En 2012 et en 2020, des gouverneurs de région nommés par décret ont préféré devenir des directeurs de cabinet du ministre de l’Intérieur. Chose inédite et impensable naguère. «C’est parce que la fonction est plus prestigieuse mais moins avantageuse en termes de retombées financières», renseigne un administrateur civil à la retraite. L’autre explication à cette mobilité des administrateurs civils du commandement territorial vers d’autres points de chute vient de ce sous-préfet : «Les gens travaillent beaucoup. Ils n’ont pas de vie de famille et sont sous pression continue. Ils sont très exposés et ne reçoivent souvent pas de soutien de la part de leurs supérieurs s’il y a problème. Et puis, il y a, depuis quelque temps, des nominations que rien n’explique. Des administrateurs civils moins expérimentés sont choisis et promus à des postes au détriment de collègues moins gradés et moins travailleurs. Certains sont épiés parce que apparentés ou supposés proches de l’opposition.»

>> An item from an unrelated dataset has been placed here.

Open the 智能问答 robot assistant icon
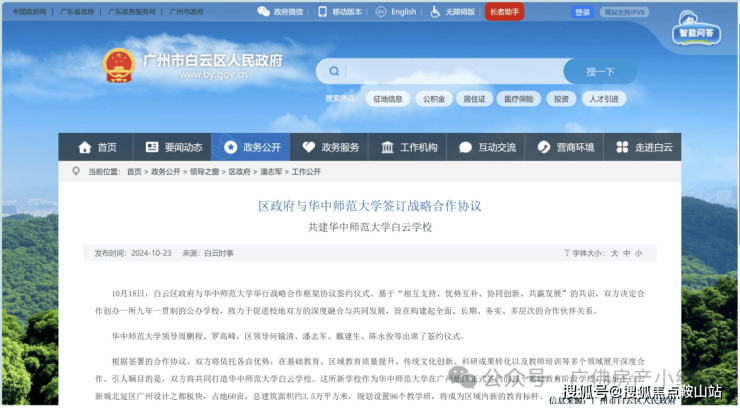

Des gouverneurs et préfets dans les cabinets, universités et agences
Comme des gouverneurs, des préfets ont préféré enlever la tenue et être nommés directeurs de cabinet de ministre, secrétaire général d’université, de faculté et même d’agence. L’interlocuteur de Bés Bi d’ajouter : «Lorsqu’on choisissait la Territoriale, jargon utilisé pour désigner le commandement territorial, et qu’on parvenait à être nommé aux fonctions de gouverneur ou de préfet, il était impensable de quitter parce que la fonction était très respectée et même crainte. Ceux qui quittaient devenaient des ministres, des ambassadeurs ou bien des inspecteurs généraux d’Etat, mais jamais des directeurs de cabinet ou des secrétaires généraux de structure parce qu’étant des fonctions jugées dégradantes.» Si, rien n’est fait pour arrêter cette saignée, l’administration territoriale risque d’être dégarnie. A moins, comme le suggère un observateur averti, de «procéder à un recrutement massif ou bien nommer des fonctionnaires de la hiérarchie A comme adjoint au gouverneur. Dans le passé, des inspecteurs de la coopération ont été nommés adjoints au développement. C’était le cas à Fatick» à défaut de l’application de la loi d’orientation de l’administration territoriale.